■ **What you should do**
Continue the text about the album Only on the Left Side from where it stops, before the data.

■ **Text to read**
Only on the Left Side is the tenth solo studio album by American rapper Daz Dillinger. It was released on August 12, 2008, through D.P.G. Recordz/Fontana Distribution, while had been initially scheduled for an April or May release. Production was handled by Ivan Johnson, Soopafly, Lil' Ronnie, Salam Wreck, Swizz Beatz, and Daz himself, who also served as executive producer. It features guest appearances from Keak da Sneak, Krayzie Bone, Kurupt, Manish Man, Nicole Wray, Obie Trice, Snoop Dogg, Soopafly, Swizz Beatz, Tyrese and Big Von. The album peaked at number 38 on the Top R&B/Hip-Hop Albums, number 17 on the Top Rap Albums and number 46 on the Independent Albums charts in the United States with 2,132 copies sold in its first week. It was preceded by the only single "Dip Drop Stop Dip".

Track listing

Personnel
Delmar "Daz Dillinger" Arnaud – main artist, producer (tracks: 1, 3–7, 9, 11–15), executive producer
Kasseem "Swizz Beatz" Dean – featured artist & producer (track 2)
Anthony "Krayzie Bone" Henderson – featured artist (track 5)
"Big Von" Johnson – featured artist (track 8)
Charles "Keak da Sneak" Williams – featured artist (track 9)

■ **Extracted information**
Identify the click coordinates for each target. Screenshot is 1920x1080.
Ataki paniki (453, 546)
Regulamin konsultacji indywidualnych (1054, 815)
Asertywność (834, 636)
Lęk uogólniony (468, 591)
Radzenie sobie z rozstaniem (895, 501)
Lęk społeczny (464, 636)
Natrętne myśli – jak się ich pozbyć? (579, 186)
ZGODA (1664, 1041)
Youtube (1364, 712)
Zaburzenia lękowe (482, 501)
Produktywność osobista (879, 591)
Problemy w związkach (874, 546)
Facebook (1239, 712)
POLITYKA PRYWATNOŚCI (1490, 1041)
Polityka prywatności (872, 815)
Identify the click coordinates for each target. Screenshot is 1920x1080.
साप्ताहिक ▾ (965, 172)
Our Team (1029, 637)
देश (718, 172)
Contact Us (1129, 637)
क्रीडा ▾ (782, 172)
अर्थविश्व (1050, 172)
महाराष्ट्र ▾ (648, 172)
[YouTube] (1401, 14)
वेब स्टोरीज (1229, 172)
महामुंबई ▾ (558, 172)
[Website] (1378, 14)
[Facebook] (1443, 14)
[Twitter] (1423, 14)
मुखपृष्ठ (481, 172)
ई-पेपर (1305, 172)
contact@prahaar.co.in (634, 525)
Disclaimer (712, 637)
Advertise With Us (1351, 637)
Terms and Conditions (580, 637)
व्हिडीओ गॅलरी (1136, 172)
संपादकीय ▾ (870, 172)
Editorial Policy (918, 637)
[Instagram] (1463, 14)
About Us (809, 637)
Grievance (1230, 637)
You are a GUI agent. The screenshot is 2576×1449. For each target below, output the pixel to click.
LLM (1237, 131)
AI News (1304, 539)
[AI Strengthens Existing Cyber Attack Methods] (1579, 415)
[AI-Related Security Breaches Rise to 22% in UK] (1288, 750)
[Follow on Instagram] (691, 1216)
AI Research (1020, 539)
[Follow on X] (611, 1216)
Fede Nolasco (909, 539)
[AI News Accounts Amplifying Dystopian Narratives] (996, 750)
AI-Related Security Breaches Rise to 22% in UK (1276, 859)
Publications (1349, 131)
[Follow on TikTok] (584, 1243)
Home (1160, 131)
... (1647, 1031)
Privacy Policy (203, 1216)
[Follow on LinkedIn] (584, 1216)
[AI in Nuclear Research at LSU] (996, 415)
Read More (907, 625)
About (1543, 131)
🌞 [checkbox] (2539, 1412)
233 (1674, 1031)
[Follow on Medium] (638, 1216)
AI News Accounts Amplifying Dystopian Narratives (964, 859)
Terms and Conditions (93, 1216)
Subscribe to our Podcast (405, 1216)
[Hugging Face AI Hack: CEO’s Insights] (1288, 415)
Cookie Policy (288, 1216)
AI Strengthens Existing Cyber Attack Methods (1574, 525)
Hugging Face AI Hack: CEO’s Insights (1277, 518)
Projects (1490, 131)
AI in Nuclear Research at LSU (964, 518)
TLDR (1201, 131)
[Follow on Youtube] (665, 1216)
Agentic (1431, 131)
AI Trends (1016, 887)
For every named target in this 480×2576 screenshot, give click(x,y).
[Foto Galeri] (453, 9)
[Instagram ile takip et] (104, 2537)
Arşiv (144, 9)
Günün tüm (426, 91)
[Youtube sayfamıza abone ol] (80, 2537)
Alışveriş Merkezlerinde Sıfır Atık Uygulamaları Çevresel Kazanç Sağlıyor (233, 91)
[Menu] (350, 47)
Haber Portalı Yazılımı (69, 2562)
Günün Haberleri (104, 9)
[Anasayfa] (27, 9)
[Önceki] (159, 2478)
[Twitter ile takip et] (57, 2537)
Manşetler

■ **Answer to this exercise**
Albert Lee "Manish Man" Harris – featured artist (track 10)
Priest "Soopafly" Brooks – featured artist (track 12), producer (tracks: 10–12)
Calvin "Snoop Dogg" Broadus – featured artist (track 13)
Tyrese Gibson – featured artist (track 14)
Nicole Wray – featured artist (track 14)
Obie Trice – featured artist (track 16)
Ricardo "Kurupt" Brown – featured artist (track 17)
Ivan L. Johnson – producer (tracks: 1, 3–7, 9, 13–15)
Salam Nassar – producer (track 16)
"Lil' Ronnie" Jackson – producer (track 17)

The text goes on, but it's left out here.